Data from: The phylogenetics of succession can guide restoration: an example from abandoned mine sites in the subarctic
Shooner, Stephanie; Chisholm, Chelsea; Davies, Thomas Jonathan (2015), Data from: The phylogenetics of succession can guide restoration: an example from abandoned mine sites in the subarctic, Dryad, Dataset, https://doi.org/10.5061/dryad.qt30h
1. Phylogenetic tools have increasingly been used in community ecology to describe evolutionary relationships among co-occurring species. In studies of succession, such tools may allow us to identify evolutionary lineages most suited for particular stages of succession and habitat rehabilitation. However, to date these two applications have been largely separate.
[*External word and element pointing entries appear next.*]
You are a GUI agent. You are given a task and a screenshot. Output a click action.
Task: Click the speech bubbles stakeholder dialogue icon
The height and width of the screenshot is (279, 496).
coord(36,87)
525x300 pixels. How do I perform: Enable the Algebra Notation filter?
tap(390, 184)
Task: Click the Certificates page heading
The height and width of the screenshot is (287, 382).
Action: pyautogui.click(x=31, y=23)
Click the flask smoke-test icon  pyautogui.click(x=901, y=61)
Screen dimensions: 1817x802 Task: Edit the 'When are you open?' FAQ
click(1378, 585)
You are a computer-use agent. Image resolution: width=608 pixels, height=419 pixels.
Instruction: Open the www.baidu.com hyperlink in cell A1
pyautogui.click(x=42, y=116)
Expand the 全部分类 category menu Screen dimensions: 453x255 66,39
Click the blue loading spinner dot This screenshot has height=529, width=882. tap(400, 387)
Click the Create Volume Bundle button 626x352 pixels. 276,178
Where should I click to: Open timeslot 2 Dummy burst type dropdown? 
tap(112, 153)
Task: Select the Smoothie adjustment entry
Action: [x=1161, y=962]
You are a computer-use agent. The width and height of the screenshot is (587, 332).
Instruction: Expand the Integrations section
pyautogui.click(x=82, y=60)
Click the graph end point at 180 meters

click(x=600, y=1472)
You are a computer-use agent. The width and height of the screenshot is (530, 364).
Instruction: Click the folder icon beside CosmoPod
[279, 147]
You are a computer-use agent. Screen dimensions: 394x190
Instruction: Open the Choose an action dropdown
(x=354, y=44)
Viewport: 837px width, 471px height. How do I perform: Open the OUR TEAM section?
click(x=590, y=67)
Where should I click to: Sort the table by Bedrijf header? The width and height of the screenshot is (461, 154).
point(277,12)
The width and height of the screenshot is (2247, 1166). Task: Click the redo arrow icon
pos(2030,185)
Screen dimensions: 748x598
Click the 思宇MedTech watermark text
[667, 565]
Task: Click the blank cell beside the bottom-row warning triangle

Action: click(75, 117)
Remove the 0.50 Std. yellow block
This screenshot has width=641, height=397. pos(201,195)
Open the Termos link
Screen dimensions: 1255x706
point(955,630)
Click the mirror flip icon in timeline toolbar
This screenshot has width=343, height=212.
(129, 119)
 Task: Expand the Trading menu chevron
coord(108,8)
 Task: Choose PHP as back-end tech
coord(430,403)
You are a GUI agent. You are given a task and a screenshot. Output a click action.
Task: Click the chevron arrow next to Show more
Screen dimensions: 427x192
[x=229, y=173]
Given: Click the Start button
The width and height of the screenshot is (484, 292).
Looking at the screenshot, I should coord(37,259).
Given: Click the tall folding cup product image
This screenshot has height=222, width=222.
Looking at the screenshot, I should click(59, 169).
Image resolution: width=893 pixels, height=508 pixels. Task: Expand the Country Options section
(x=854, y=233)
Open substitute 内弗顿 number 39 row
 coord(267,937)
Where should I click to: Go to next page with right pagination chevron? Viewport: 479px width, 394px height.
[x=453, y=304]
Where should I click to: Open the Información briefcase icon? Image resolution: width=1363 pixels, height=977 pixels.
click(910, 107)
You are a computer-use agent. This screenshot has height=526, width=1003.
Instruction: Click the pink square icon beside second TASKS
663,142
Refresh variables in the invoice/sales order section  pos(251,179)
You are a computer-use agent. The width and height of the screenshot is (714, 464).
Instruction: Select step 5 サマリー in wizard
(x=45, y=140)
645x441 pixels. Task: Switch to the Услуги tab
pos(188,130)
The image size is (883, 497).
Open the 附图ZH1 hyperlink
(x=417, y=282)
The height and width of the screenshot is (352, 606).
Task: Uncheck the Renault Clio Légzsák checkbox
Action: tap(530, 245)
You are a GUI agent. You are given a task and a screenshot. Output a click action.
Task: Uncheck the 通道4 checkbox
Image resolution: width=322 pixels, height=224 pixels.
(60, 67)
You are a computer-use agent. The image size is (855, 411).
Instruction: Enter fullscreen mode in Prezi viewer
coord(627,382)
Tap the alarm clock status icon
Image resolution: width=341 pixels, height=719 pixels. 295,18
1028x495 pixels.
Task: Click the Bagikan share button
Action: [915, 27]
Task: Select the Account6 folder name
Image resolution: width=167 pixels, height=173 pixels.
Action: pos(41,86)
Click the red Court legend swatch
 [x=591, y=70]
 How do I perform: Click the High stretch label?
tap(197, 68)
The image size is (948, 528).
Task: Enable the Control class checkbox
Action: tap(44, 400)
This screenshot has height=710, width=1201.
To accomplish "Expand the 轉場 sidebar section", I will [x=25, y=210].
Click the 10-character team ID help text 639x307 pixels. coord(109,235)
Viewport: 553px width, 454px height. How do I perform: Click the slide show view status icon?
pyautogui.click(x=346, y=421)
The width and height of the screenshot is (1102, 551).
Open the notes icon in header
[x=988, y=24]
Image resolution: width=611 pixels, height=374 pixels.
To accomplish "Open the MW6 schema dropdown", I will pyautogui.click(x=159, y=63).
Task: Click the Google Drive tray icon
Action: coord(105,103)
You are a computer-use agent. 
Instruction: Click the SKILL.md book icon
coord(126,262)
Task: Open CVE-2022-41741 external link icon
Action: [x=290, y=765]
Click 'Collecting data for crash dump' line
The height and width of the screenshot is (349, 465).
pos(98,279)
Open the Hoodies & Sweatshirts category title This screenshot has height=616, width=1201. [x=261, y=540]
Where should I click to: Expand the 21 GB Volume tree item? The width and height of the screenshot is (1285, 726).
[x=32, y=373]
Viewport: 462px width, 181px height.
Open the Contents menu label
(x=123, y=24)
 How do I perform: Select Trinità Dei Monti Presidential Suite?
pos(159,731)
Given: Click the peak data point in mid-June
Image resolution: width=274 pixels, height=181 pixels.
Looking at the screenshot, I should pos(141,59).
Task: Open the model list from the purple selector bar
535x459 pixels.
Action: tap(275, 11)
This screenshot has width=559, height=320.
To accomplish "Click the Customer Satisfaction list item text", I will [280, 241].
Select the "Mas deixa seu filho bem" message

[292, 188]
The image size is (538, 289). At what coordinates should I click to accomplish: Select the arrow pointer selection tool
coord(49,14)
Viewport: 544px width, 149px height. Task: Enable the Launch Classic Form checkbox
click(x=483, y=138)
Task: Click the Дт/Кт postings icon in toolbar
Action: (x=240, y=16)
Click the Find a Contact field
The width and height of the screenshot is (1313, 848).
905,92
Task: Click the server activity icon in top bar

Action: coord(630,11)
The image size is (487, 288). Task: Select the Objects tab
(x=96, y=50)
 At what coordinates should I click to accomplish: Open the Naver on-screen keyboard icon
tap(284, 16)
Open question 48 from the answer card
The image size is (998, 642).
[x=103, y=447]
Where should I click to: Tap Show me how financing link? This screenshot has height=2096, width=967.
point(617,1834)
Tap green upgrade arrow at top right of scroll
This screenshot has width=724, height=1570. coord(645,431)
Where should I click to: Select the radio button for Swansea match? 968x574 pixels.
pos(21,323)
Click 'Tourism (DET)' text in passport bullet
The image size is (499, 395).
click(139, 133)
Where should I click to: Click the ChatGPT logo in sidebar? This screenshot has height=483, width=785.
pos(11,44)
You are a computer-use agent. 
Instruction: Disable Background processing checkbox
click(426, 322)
Here, we suggest that information on phylogenetic community structure might help inform community restoration strategies following major disturbance. 2. Our study examined phylogenetic patterns of succession based on a chronosequence of three abandoned subarctic mine spoil heaps (waste piles) dating from the early 1970s, mid-1970s and early 1980s. The vegetation at each mine site was compared to the surrounding vegetation and community structure on mines was explored assuming species pools at nested spatial scales. 3. We found that the adjacent vegetation was more phylogenetically clustered than the vegetation on the mines, with mines demonstrating weaker phylogenetic community structure. Using simulation models, we showed that phylogenetic dissimilarity between mine sites did not depart from null expectations. However, we found evidence for species sorting along abiotic gradients (slope and aspect) on the mine sites that had been abandoned for the longest. 4. Synthesis and applications. Understanding the trajectory of succession is critical for restoration efforts. Our results suggest that early colonizers represent a phylogenetically random subset of species from the local species pool. Over time there appears to be selection for particular lineages that come to be filtered across space and environment. The species most appropriate for mine site restoration might, therefore, depend on the successional stage of the community and the local species composition. For example, in later succession, it could be more beneficial to facilitate establishment of more distant relatives. Our findings can improve management practices by providing relatedness information for known successful colonizers and by informing seeding decisions with knowledge of the surrounding and regional species pools. The application of phylogenetics to restoration ecology and succession is relatively new, but it has the potential to provide novel insight into the dynamics of changing community structures during succession.